> STATED GOAL:
Rewrite the material from its first line through the line containing "click(153, 12)", inclusive, changing "message" to "notification" and keeping everything else as it is. Leave the pictures out of your answer.

# # # # # # #

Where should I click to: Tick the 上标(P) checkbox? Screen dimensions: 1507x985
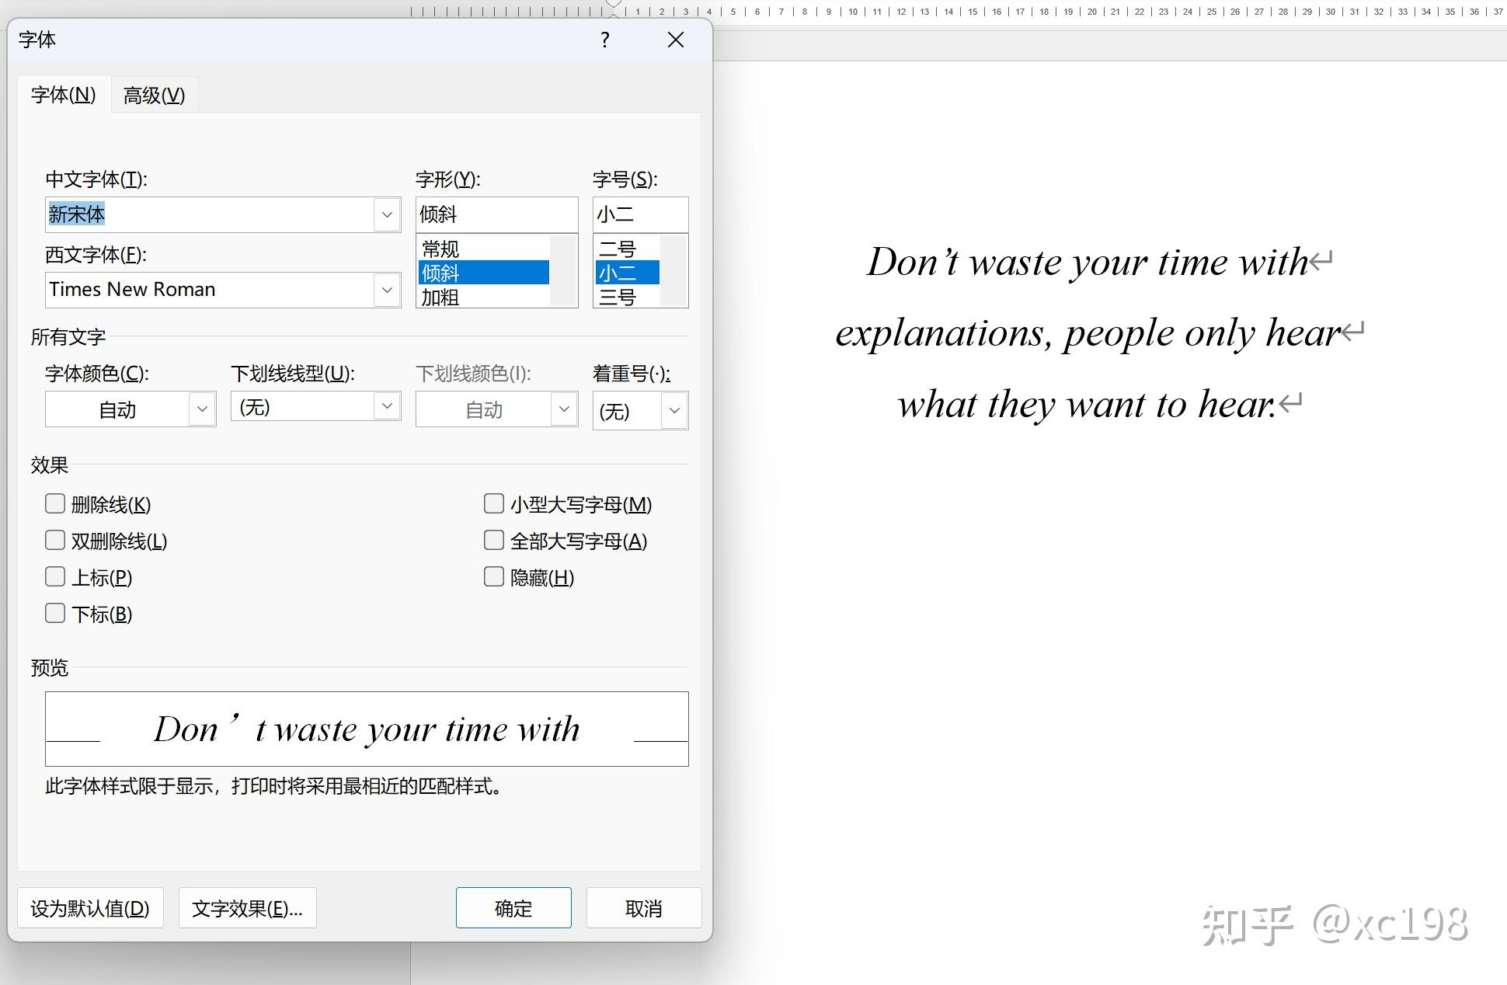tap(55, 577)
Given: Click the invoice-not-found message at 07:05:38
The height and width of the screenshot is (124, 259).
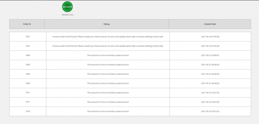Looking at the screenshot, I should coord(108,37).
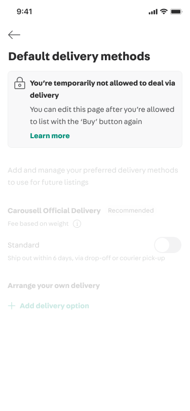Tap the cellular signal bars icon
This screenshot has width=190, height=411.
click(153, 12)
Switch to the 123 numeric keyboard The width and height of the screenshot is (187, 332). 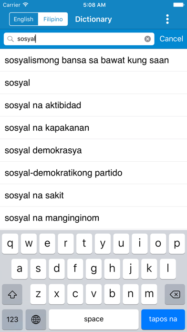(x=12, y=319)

# # # # # # #

> TASK OUTPUT:
Where should I click to: Tick the 上标(P) checkbox? Screen dimensions: 1507x985
tap(55, 577)
Given: Click the invoice-not-found notification at 07:05:38
The height and width of the screenshot is (124, 259).
Looking at the screenshot, I should coord(108,37).
Tap the cellular signal bars icon
This screenshot has width=190, height=411.
click(153, 12)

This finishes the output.